At Bank Underground:

When studying the effects of interventions on individual behavior, the experimental research template is typically: Gather a bunch of people who are willing to participate in an experiment, randomly divide them into two groups, assign one treatment to group A and the other to group B, then measure the outcomes. If you want to increase precision, do a pre-test measurement on everyone and use that as a control variable in your regression. But in this post I argue for an alternative approach—study individual subjects using repeated measures of performance, with each one serving as their own control.

As long as your design is not constrained by ethics, cost, realism, or a high drop-out rate, the standard randomized experiment approach gives you clean identification. And, by ramping up your sample size N, you can get all the precision you might need to estimate treatment effects and test hypotheses. Hence, this sort of experiment is standard in psychology research and has been increasingly popular in political science and economics with lab and field experiments.

However, the clean simplicity of such designs has led researchers to neglect important issues of measurement . . .

I summarize:

One motivation for between-subject design is an admirable desire to reduce bias. But we shouldn’t let the apparent purity of randomized experiments distract us from the importance of careful measurement. Real-world experiments are imperfect—they do have issues with ethics, cost, realism, and high drop-out, and the strategy of doing an experiment and then grabbing statistically-significant comparisons can leave a researcher with nothing but a pile of noisy, unreplicable findings.

Measurement is central to economics—it’s the link between theory and empirics—and it remains important, whether studies are experimental, observational, or some combination of the two.

I have no idea who reads that blog but it’s always good to try to reach new audiences.


  1. gwern says:

    The link in your post is broken. (I left a comment there but ’twas moderated.)

  2. OK–I think I get it. Here’s an example that illustrates how I see it.

    Say you want to know which is more effective for treatment of insomnia: cognitive-behavioral therapy or listening to Debussy for an hour every evening. The standard approach would be to gather a large number of subjects who have volunteered to take part in the study, give them a pre-test to assess their insomnia, conduct the intervention for a given length of time, and then do a post-test. The problem is that the results may be noisy; people may drop out of the study, some people may hate Debussy and get all riled up during the treatment, some may have undisclosed internet addictions, some may have uneven insomnia, etc.

    In contrast, if you find several subjects who are willing to try the intervention for a year or more, and who have no undisclosed issues that could interfere with the outcomes, you can measure each individual multiple times. Because of the precision and integrity of the measurements, you could learn more from the few than from the many.

    This makes sense. So then my question is: why not aim for the best of both worlds? Try to measure a large number of individuals–as individuals–repeatedly, and then compare their results? I understand that this is exceedingly difficult (and expensive) to pull off–but even if it were possible, the combination of methodologies would create its own complications and noise. So, as I understand it, if one is to choose between simplicities, the simplicity of individual study will ultimately yield more information.

    • Actually there is a growing body of literature on both the collection and the analysis of these kind of data (time series for multiple subjects). You can find many of them, and applications, by google-scholaring “intensive longitudinal data”.

......

(TASKS FOR THIS EXERCISE):
1. Say whether each statement agrees with the text on experimental design. For each, answer yes or no and quote the deciding words.
(a) The post proposes that each subject serve as their own control.
(b) The comment gwern left on the other blog was published at once.
(c) Measurement is called the link between theory and empirics in economics.
2. Write out again everything in the text on experimental design from "2. OK–I think" down to "uneven insomnia, etc.".

(GIVEN MATERIAL):
......

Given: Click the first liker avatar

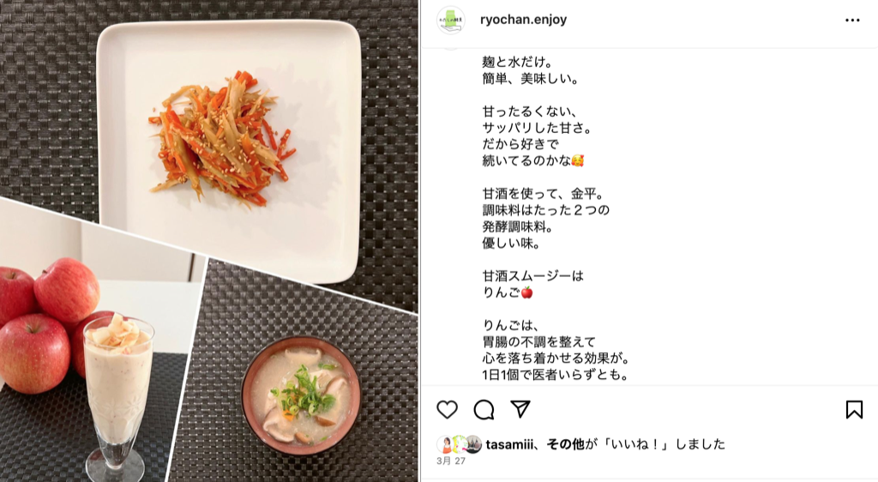Looking at the screenshot, I should pyautogui.click(x=445, y=444).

......

(SOLVED TASKS):
1.
(a) Yes: "with each one serving as their own control"
(b) No: "I left a comment there but ’twas moderated."
(c) Yes: "it’s the link between theory and empirics"

2.
2. OK–I think I get it. Here’s an example that illustrates how I see it.

    Say you want to know which is more effective for treatment of insomnia: cognitive-behavioral therapy or listening to Debussy for an hour every evening. The standard approach would be to gather a large number of subjects who have volunteered to take part in the study, give them a pre-test to assess their insomnia, conduct the intervention for a given length of time, and then do a post-test. The problem is that the results may be noisy; people may drop out of the study, some people may hate Debussy and get all riled up during the treatment, some may have undisclosed internet addictions, some may have uneven insomnia, etc.